Get the dirt on living in the country [VillageSoup of Knox County, Maine – I think]

Renewables to Become the Norm for the Caribbean [IPS]

Surround yourself with the calmness of the forest [Murfreesboro Post]

Kit Carson: The True Pathfinder of the Frontier [Tahoe Quarterly]

Black Canyon | The Whispers of the Lower Colorado [Adventure Sports Network]

Uh…guess it’s been one of those weeks, America? Need a break?


Bian: The trouble with the ‘identity politics’ accusation [Daily Northwestern]

A second Weekend Zeitgeist theory: As t approaches one semester, the probability that at least one editorial or opinion submission to a college newspaper will include the literal transcription of the dictionary definition of a word also approaches one.


The state of the chatbot market in 2019 [Clickz]

example of an AI chatbot

A 27% CAGR? Really? Someone find us whoever’s running the book on WeWork so that we can gin up something more interesting than that.


The Good and the Bad sides of the Fintech Industry [A Press Release? I honestly don’t know]

Yeah, OK, I have questions.

  • What is this thing? Is it a press release? It looks like a press release.
  • Why is this a thing? Who are we expecting to read this, and what is the action we are trying to provoke? To send them to a blog?
  • Who are the experts being quoted here? I googled like five of the phrases in this and came up bone dry. Did the author of this press release really write his own definition for a term and then phrase it as a quote from “experts?”

  • When did we decide that we were going to give fintech a definite article? I have archaic sensibilities, so I’m still on board with The Congo and The Crimea, even if we aren’t supposed to be, but The Fintech?
  • How did this get to the top of the Zeitgeist? Let’s zoom in to see all of the articles that are adjacent to it by language. It’s that bigger green dot in the center.

Ah. Well, there’s a pitfall to similarity-based language analysis. To some extent, it is gameable. The gobbledygook grab-bag we have in this…this…whatever this article is, is just the broadly distributed content equivalent of SEO.

Yet another thing to be aware of in our consumption of news.

Comments

  1. “If you are anything like me, you’ll come away with greater love for immigrants AND a desire to bring far more into our country AND greater love for the rule of law concerning borders.”

    I pine for the day when that was an acceptable position to take, which means I pine for a day three or four years ago or, definitely, no more than ten years ago. The political gyre has not only widened, it has widened quickly.

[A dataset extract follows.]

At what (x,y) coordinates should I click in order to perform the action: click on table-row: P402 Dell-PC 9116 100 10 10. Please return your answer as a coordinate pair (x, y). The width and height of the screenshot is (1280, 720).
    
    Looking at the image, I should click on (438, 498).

    Regarding the Fintech press release: bad teachers gave that writer good grades in English Composition in school / good teachers wore out their red pencils on his or her papers.

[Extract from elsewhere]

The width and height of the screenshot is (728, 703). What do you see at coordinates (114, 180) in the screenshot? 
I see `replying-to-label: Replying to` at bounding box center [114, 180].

  2. On that last one, about fin tech,

    Go to the article, go all the way down.

    It’s written by presscable

    Google “presscable”

    Google the writer’s name.

    Fake name?

    Google “aerium”

    What impresses me about this, is that this company got this article to the top of the zeitgeist .

    So someone is purposely gaming things to get this up there.

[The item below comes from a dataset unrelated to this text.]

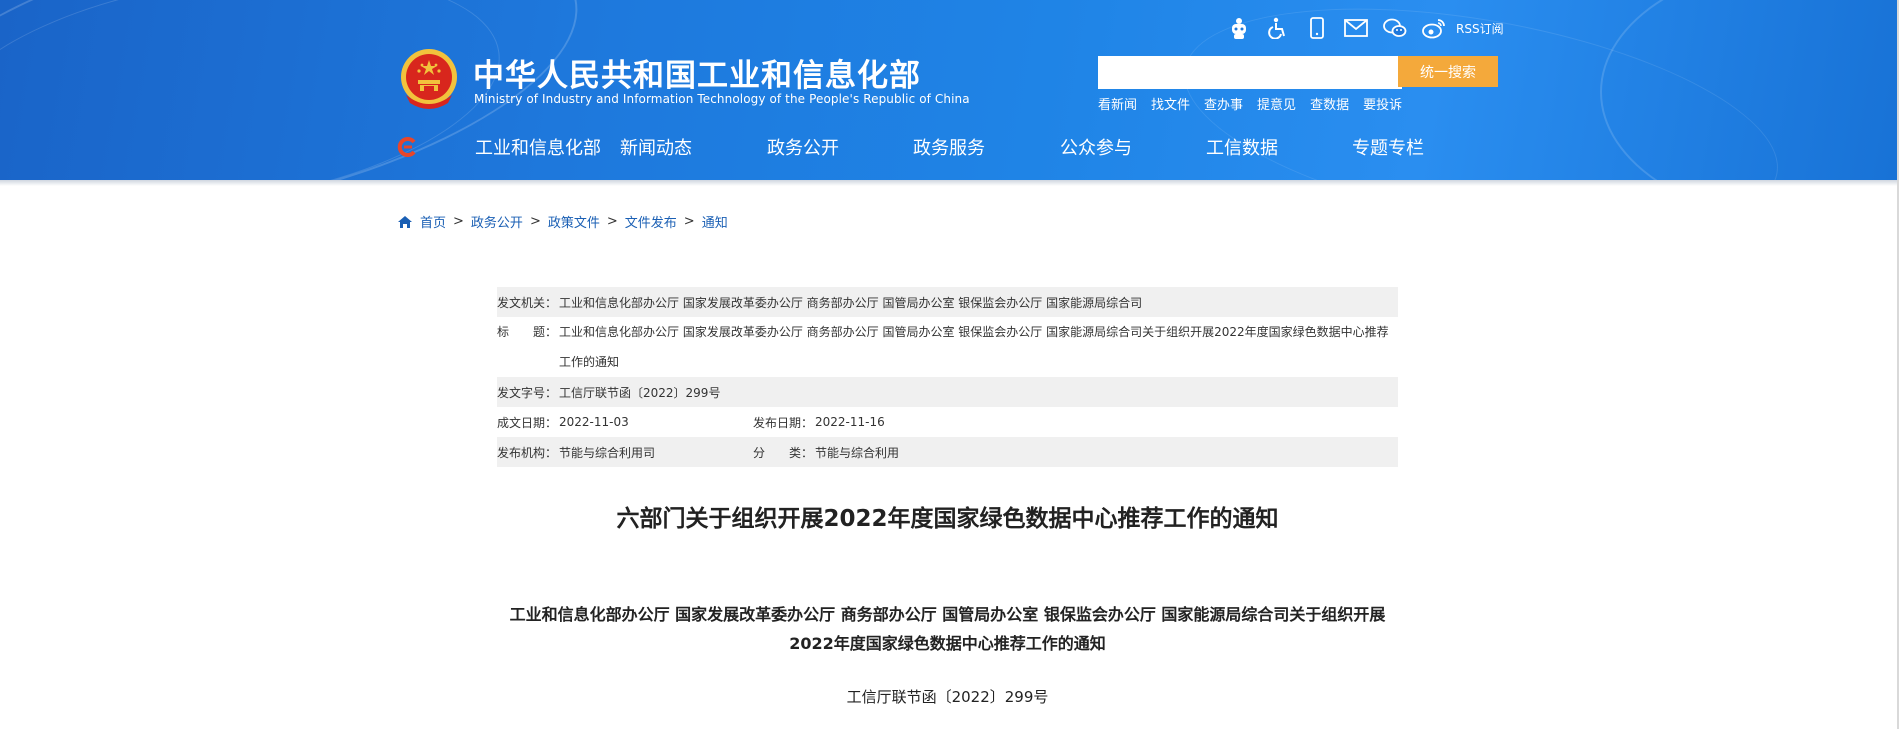 The image size is (1899, 729). Describe the element at coordinates (694, 147) in the screenshot. I see `nav-item-news: 新闻动态` at that location.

    The SEO(I had to look that acronym up) comparison is apt.

    That is scary, but then again, if you want a company that can effectively do rep management or PR, …you’ve just seen how effective presscable can be

    That’s my zeitgeist

    Tim

  3. Ha, yes we obviously can’t have an increase in the gasoline tax. Your comment is wonderful. I liken it to every story on
    Zerohdege having a comment within 10 minutes of being posted that whatever it is about was either caused by/benefits/was false flagged/rips off the US/Gentiles/Palestinians/Arabs/whites and was masterminded by Jews/Zionists/Likud/Mossad/TheBilderburgs/Rothschilds and that such people are worse than Hitler/Nazis/Communists/Fascists. A la Godwins law only much more perverse. https://www.thestranger.com/slog/2018/06/19/27874178/godwins-law-suspended-by-godwin

  4. Me too, Mark. Me too,

  5. The worst part is these kinds of formulaic auto-responses ARE so predictable that you’ve got to think that a significant portion are just being driven by AI or simple scripting bots already. We’re heading toward more of this rather than less.